* **Task input**:
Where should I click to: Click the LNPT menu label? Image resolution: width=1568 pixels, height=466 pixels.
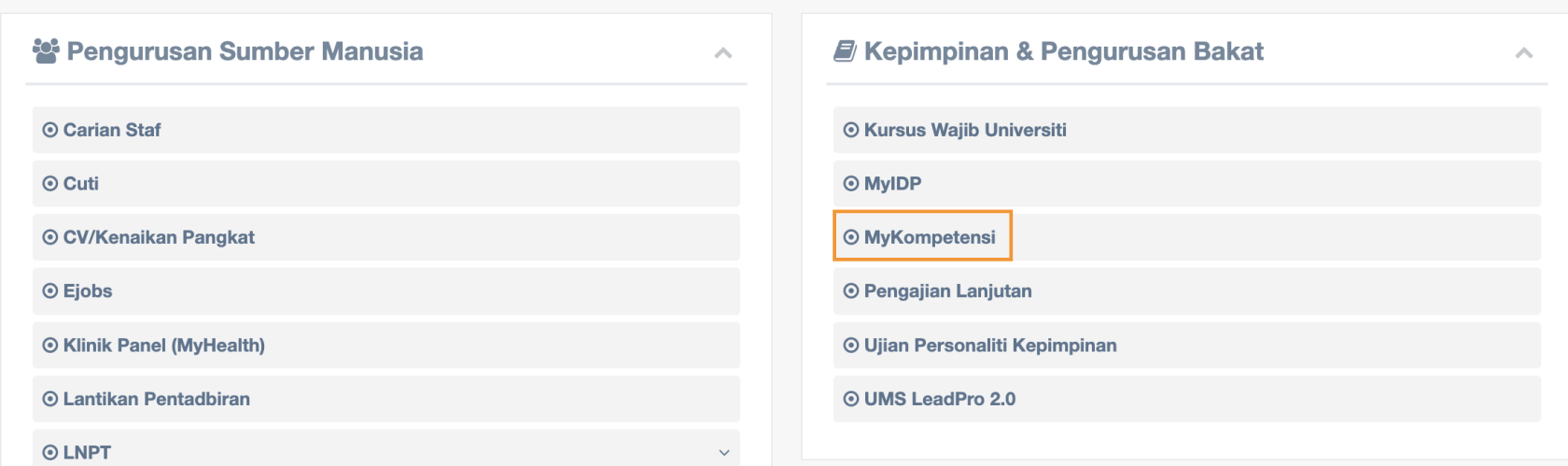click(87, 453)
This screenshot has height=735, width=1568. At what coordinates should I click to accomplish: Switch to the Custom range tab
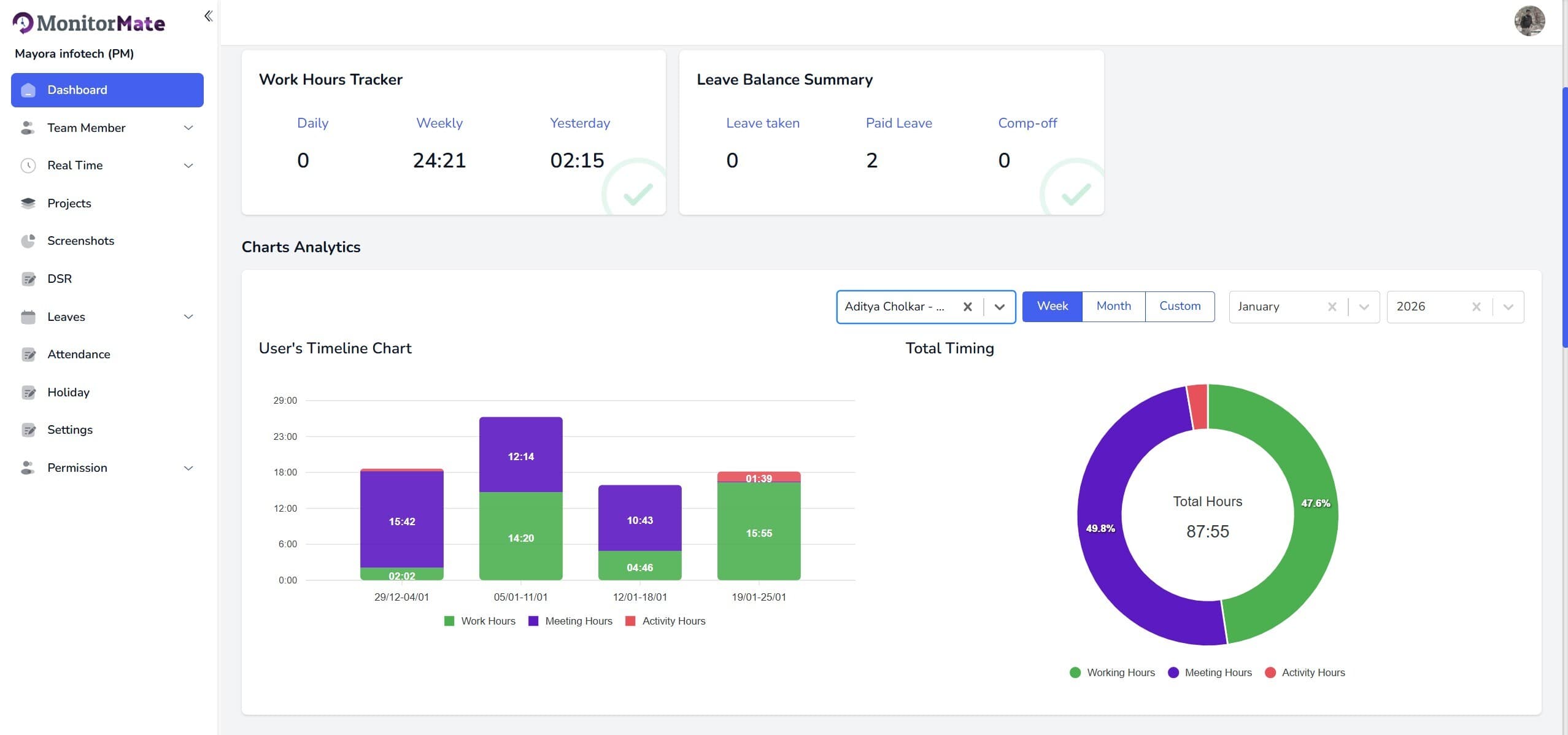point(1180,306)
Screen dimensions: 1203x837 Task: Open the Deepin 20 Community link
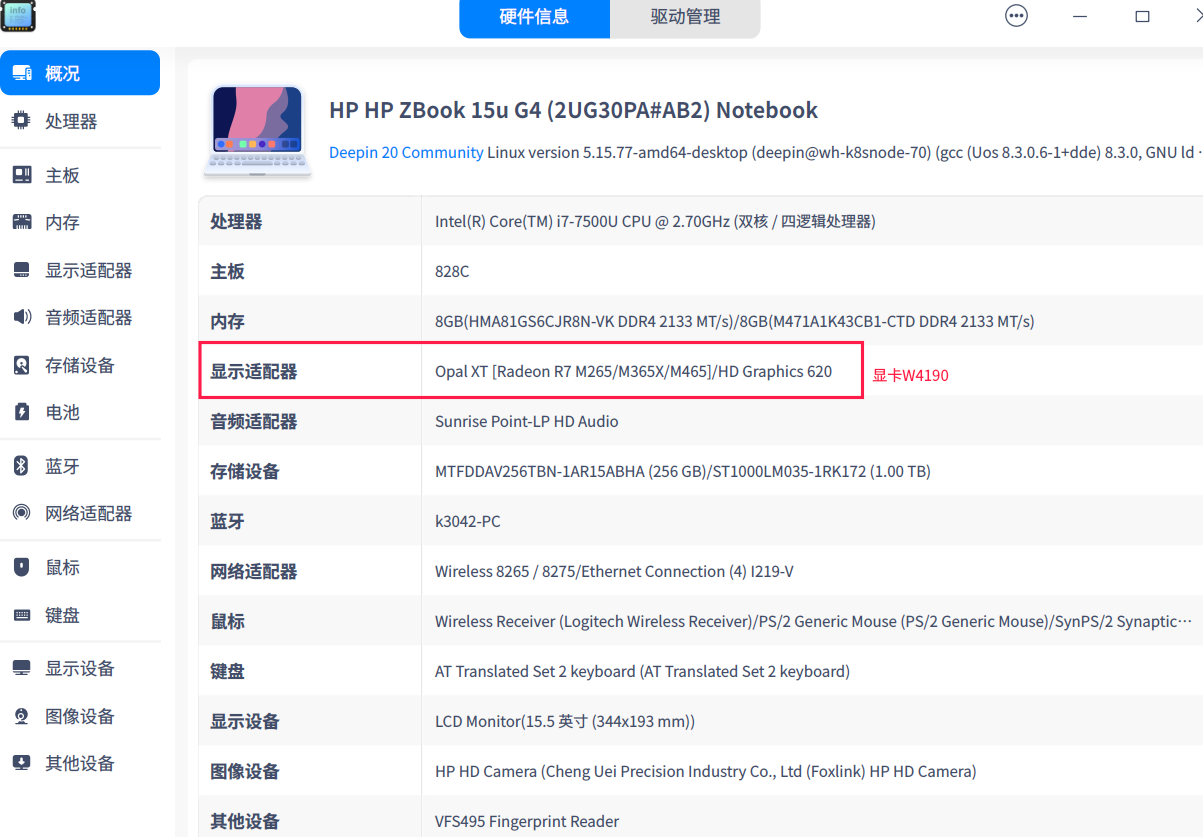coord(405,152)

* **What the task requires**: The reply should repeat the data in full, exactly as given, and contain no pictures.

* **Result below**:
Where should I click to: Click the LNPT menu label? Image resolution: width=1568 pixels, height=466 pixels.
click(87, 453)
This screenshot has height=735, width=1568. At what coordinates should I click to accomplish: Switch to the Custom range tab
point(1180,306)
Screen dimensions: 1203x837 Task: Open the Deepin 20 Community link
coord(405,152)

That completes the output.